- Kolb Brothers "Cat Camp" Inscription
- U.S. National Register of Historic Places
- Nearest city: Moab, Utah
- Coordinates: 38°4′57″N 110°2′32″W﻿ / ﻿38.08250°N 110.04222°W
- Area: less than one acre
- Architect: Kolb, Ellsworth; Kolb, Emery
- MPS: Canyonlands National Park MRA
- NRHP reference No.: 88001250
- Added to NRHP: October 7, 1988

= Kolb Brothers "Cat Camp" Inscription =

The Kolb Brothers "Cat Camp" Inscription is a 5 ft by 9 ft painted inscription on a vertical rock face in Cataract Canyon in Canyonlands National Park, created by Emery and Ellsworth Kolb at one of their campsites during a 1911 exploration of the Colorado River.
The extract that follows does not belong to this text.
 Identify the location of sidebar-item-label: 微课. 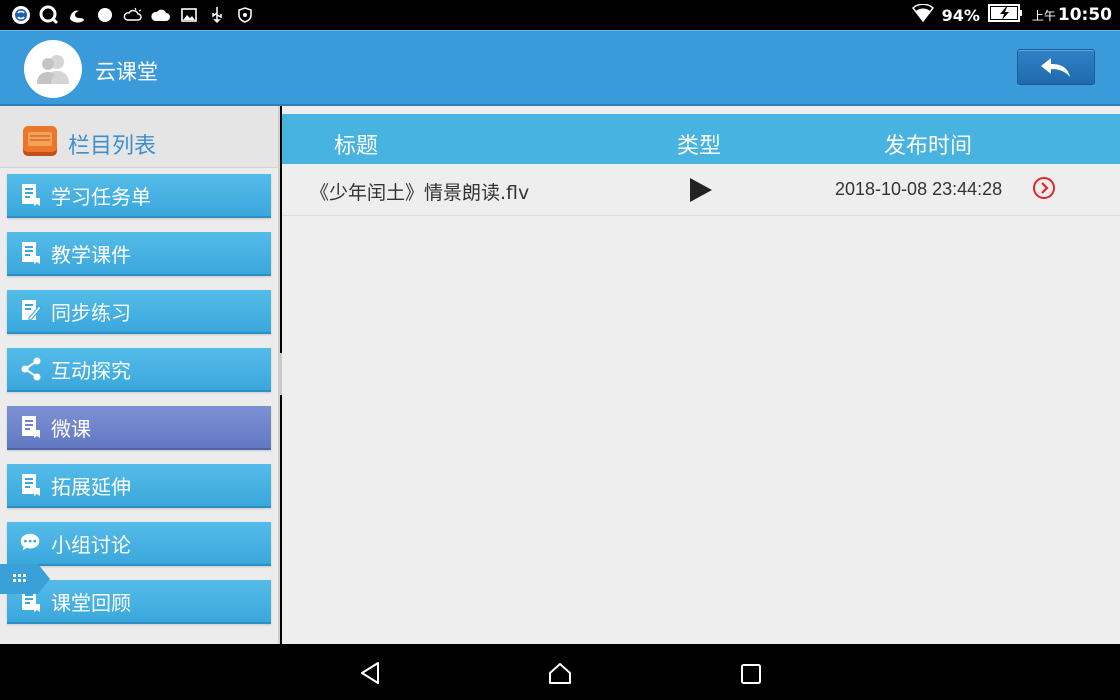
(71, 428).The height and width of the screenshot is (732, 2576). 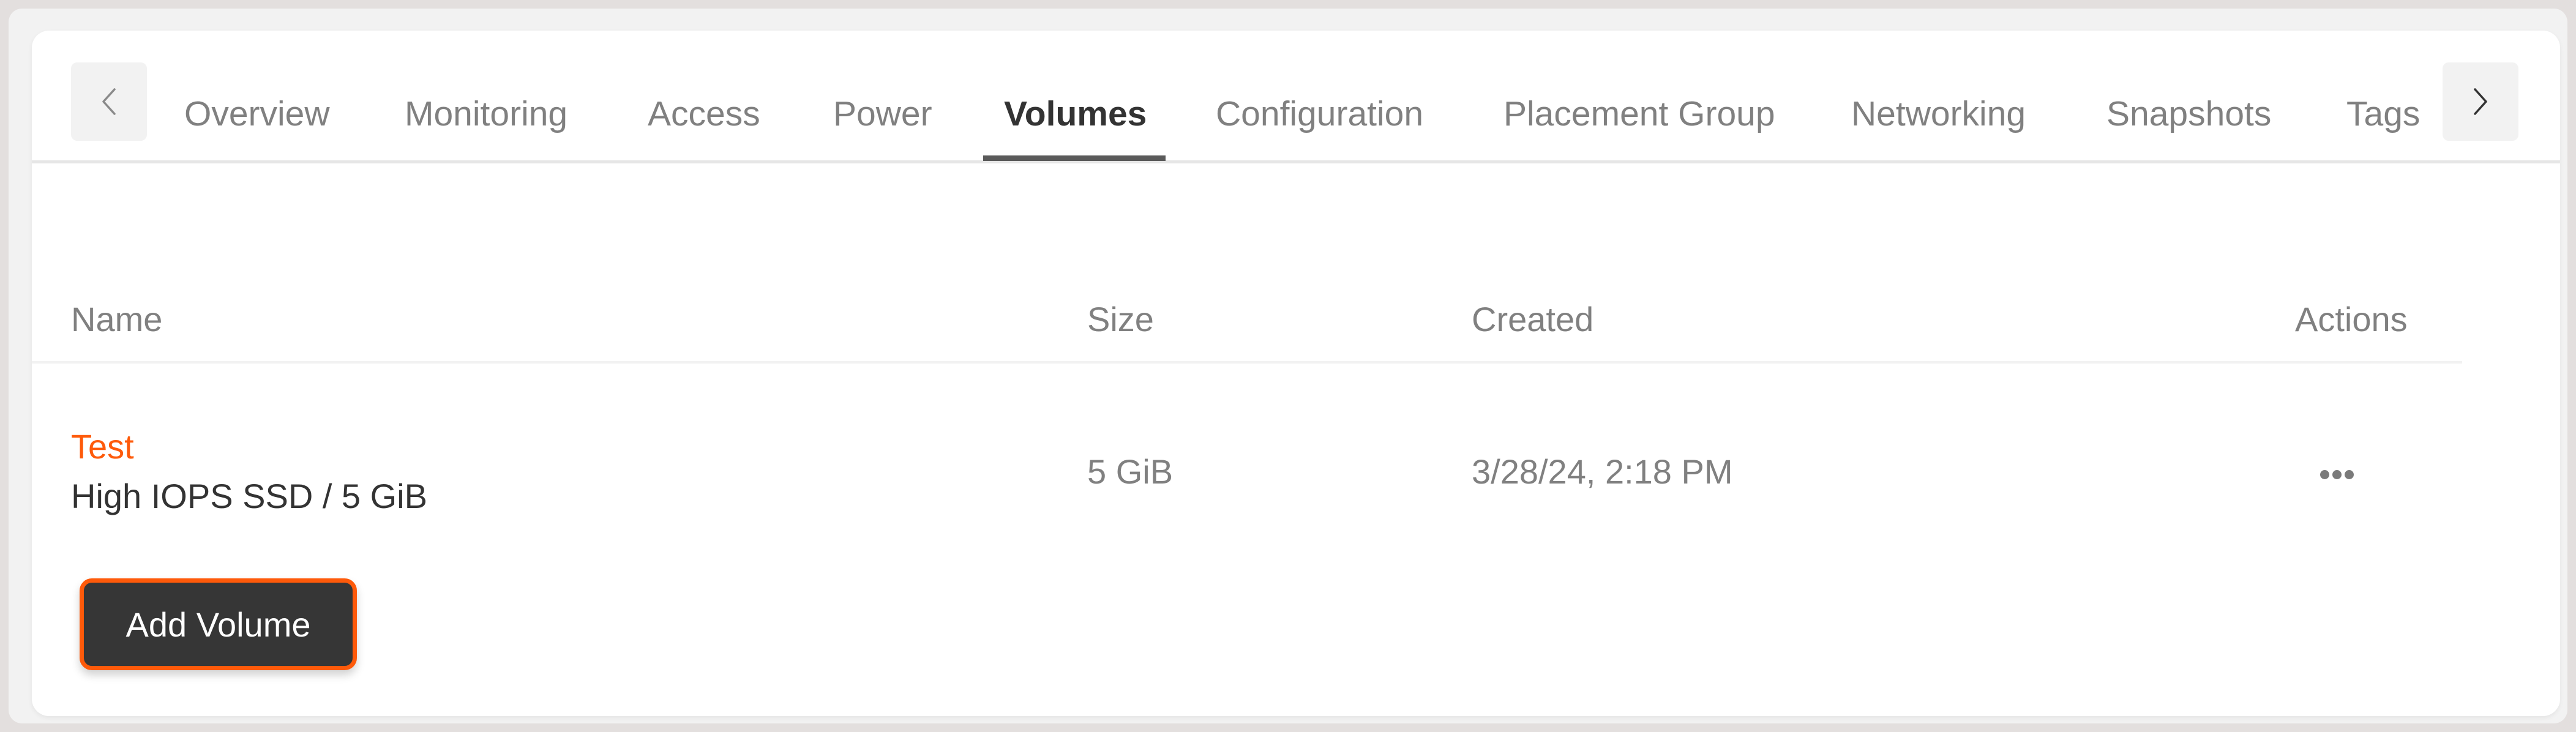 I want to click on tab-overview: Overview, so click(x=257, y=115).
The inscription reads "E.C. & E.L. Kolb Cat Camp 2 10-28-1911." The Kolb brothers' expedition began on September 28, 1911 at Green River, Wyoming and ended on November 11 at Needles, California. The Kolbs documented their journey with movies and photographs, which they sold at their studio in Grand Canyon National Park. The site was placed on the National Register of Historic Places on October 7, 1988.